WHAT IS EXPECTED: Exact copy, pictures excluded: set down only the lines from the one with "Task: Uncheck the" through the end of the entries, keeping both end lines.

*** Begin section ***

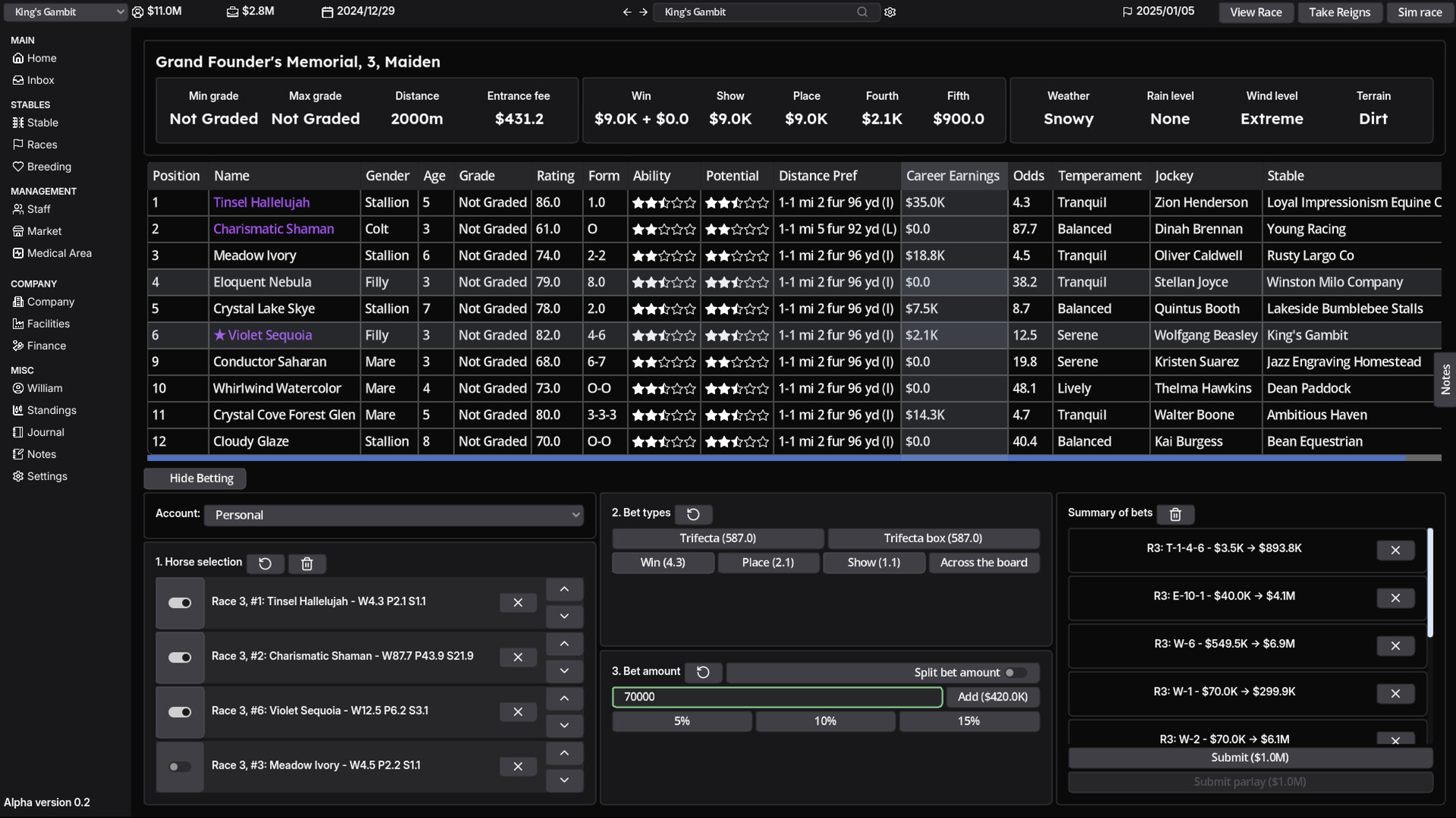Remove the R3: W-6 bet from summary

click(1395, 646)
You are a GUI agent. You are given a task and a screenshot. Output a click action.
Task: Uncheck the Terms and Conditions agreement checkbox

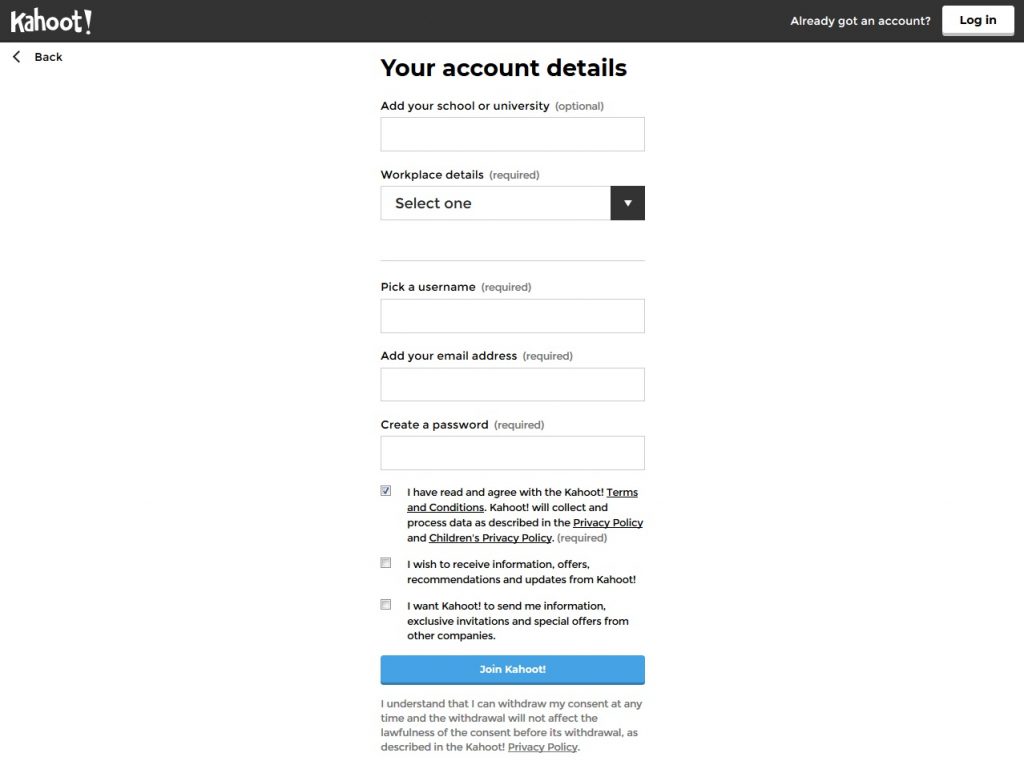click(386, 491)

*** End section ***

RESULT:
Task: Uncheck the Terms and Conditions agreement checkbox

click(386, 491)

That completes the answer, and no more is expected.